Crops have an incredibly low return on investment and will require a lot of initial capital to get going.
For one large farm in the pre modern industry for instance, you have 23 vehicle slots, i tend to do 11 tractors, 11 combines, and two distribution offices with 10 covered hulls to gather crops from 11 large fields. It yields about 2.6k tons of crops per year and will drastically reduce your crops imports and hopefully mitigate your inflation problem.
(with how garbage the early start agriculture vehicles are, i think that's pretty much the ceiling for a single farm) Those figures are with solid fertilizer only. You can eek more out with liquid fertilizer.
In my case, in a game i had, i had calculated a saving of 35k roubles per year in imports at the time. Not a lot when you consider the cost of establishing this industry. But still a very sizeable saving at the scale of one year, because by this point crops become your number one yearly expenditure.
It does get better with technology for sure, but the general idea remains: crops require a large initial cost and take a fair amount of years to amortize.
What that also translates to is that unless you're already turning in a profit (through exporting high value clothes for instance), branching out into your own crops is likely to mean a Lose-more scenario for you in the short-mid term as it's a terrible way to leverage debt.
Also, people assume that locally produced crops are free, but farming ain't cheap, and to fully stock 2 Food Factories and Distillery, you need a pretty big setup, and not to mention some pretty damn strong logistics, if you don't want your crops to rot on the fields every winter. In between the equipment and skyrocketing fuel costs for your swarm of large covered-hull trucks, you might realize that what's on paper doesn't match what's in practice. And just imagine how many gigantic silos you'll need. All that concrete is gonna cost money.
The profit margin from food and alcohol is smaller than the one for fabric (and ultimately, clothes), but it's still a pretty decent profit margin.
Unless you're doing something wrong, you should still be able to make good money, despite the spike in crop prices. This is because the increase in crops will also cause an indirect increase in all dependent resources (same as when coal or iron increase indirectly affects the price of steel), so that means the export prices for food/alcohol also rise accordingly.

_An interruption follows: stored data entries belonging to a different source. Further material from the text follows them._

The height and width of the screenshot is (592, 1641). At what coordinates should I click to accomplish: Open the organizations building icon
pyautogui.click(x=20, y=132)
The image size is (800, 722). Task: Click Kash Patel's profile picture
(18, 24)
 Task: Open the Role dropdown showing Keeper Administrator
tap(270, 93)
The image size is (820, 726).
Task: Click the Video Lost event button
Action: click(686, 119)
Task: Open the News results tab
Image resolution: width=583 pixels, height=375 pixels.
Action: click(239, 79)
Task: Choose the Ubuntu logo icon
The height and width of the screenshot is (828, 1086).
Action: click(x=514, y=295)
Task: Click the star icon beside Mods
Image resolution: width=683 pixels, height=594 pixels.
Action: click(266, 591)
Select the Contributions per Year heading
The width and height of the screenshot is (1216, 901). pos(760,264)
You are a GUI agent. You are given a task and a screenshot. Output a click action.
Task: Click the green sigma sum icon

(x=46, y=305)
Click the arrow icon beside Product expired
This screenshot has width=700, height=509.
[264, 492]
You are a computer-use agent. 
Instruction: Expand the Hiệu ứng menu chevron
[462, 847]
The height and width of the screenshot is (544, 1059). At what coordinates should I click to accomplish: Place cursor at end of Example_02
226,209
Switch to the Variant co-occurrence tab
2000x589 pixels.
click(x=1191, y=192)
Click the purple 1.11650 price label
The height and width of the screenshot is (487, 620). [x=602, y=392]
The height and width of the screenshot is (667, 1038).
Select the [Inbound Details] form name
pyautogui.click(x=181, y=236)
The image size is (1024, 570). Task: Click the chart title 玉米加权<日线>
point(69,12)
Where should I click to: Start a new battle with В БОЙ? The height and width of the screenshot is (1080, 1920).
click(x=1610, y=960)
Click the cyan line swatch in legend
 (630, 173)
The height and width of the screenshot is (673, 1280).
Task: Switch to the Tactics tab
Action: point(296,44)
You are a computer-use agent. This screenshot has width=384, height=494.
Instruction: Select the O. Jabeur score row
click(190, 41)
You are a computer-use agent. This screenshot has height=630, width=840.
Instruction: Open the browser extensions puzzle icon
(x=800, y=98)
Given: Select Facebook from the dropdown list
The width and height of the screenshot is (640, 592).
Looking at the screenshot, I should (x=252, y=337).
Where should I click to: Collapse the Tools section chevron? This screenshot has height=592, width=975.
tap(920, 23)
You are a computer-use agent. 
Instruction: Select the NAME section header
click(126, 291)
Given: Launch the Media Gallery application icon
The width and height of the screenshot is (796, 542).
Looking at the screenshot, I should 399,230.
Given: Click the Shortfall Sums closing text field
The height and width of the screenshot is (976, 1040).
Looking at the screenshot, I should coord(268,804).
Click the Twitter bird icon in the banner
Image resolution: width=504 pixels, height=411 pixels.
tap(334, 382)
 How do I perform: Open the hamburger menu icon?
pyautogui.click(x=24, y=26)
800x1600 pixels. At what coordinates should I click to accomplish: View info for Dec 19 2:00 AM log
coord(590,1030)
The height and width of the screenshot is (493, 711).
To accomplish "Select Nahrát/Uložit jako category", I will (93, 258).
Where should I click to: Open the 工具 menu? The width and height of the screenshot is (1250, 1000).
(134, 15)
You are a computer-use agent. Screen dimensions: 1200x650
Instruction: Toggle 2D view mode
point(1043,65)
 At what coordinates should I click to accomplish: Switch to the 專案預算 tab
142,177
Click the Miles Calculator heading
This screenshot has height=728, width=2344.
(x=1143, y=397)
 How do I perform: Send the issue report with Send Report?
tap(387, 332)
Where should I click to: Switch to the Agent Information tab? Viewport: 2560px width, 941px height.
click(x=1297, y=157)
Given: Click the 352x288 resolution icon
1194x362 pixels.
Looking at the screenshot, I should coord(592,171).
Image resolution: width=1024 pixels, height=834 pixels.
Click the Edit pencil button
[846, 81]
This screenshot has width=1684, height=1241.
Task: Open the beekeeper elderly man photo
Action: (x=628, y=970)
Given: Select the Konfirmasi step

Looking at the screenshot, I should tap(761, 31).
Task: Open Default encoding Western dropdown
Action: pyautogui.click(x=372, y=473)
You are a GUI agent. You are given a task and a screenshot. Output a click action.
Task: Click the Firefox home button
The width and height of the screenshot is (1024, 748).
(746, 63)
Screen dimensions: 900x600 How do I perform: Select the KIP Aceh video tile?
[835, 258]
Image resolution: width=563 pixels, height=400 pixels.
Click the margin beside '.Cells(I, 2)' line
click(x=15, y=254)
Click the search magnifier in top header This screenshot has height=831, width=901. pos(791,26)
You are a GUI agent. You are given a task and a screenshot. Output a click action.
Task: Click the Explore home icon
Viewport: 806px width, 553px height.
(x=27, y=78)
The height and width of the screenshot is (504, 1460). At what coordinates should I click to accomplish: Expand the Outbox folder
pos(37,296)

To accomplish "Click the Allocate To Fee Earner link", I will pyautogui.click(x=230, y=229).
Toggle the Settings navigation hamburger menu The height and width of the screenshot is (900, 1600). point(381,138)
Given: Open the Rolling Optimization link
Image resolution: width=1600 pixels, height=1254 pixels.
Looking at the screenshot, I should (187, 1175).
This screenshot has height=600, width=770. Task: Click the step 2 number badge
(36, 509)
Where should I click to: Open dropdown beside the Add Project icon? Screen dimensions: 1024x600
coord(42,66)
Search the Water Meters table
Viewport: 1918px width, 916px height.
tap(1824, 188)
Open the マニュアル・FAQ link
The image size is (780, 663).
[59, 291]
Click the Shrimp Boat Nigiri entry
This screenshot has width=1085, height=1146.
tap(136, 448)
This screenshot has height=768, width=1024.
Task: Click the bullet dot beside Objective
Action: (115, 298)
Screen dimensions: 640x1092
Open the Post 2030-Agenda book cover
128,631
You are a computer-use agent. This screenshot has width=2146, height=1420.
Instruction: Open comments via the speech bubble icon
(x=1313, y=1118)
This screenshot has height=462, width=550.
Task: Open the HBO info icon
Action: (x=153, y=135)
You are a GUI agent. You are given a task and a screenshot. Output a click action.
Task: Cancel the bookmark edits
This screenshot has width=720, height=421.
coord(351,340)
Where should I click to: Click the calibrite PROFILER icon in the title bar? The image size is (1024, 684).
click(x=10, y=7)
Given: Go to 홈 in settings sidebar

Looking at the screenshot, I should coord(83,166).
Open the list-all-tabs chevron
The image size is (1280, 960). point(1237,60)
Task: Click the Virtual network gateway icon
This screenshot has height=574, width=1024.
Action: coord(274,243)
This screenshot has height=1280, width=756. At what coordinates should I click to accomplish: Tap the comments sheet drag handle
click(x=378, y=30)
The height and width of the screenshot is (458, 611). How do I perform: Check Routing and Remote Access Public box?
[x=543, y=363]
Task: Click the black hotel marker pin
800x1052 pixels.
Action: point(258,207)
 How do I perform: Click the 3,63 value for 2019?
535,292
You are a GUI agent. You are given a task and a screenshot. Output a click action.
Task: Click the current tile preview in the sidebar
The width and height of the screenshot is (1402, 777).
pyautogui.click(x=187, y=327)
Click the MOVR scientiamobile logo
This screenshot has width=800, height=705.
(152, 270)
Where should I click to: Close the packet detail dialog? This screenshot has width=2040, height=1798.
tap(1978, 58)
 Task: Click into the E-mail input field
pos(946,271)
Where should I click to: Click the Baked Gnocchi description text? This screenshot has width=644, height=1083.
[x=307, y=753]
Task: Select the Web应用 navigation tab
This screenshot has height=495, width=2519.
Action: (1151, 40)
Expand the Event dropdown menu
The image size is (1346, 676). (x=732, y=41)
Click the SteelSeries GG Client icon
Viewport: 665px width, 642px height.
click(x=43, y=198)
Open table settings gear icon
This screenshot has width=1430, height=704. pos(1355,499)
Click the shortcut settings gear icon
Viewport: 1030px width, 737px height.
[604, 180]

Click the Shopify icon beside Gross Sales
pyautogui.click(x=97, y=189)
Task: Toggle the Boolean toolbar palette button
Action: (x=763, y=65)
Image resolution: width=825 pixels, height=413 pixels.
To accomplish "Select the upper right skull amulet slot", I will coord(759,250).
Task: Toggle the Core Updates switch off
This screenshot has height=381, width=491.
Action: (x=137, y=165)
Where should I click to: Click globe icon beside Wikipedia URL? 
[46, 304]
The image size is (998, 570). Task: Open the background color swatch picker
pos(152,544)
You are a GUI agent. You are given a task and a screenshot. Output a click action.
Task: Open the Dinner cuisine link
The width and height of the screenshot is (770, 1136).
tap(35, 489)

In order to maximize profit, your factories also need to be efficient. The smaller profit margin means you need more exports to make it count. The problem might not be with the prices, but with workforce, and worker efficiency is a major player here. It's why keeping happiness and loyalty high is very important. If your average productivity is in the ~70% area, you're gonna struggle to get enough products to make a difference.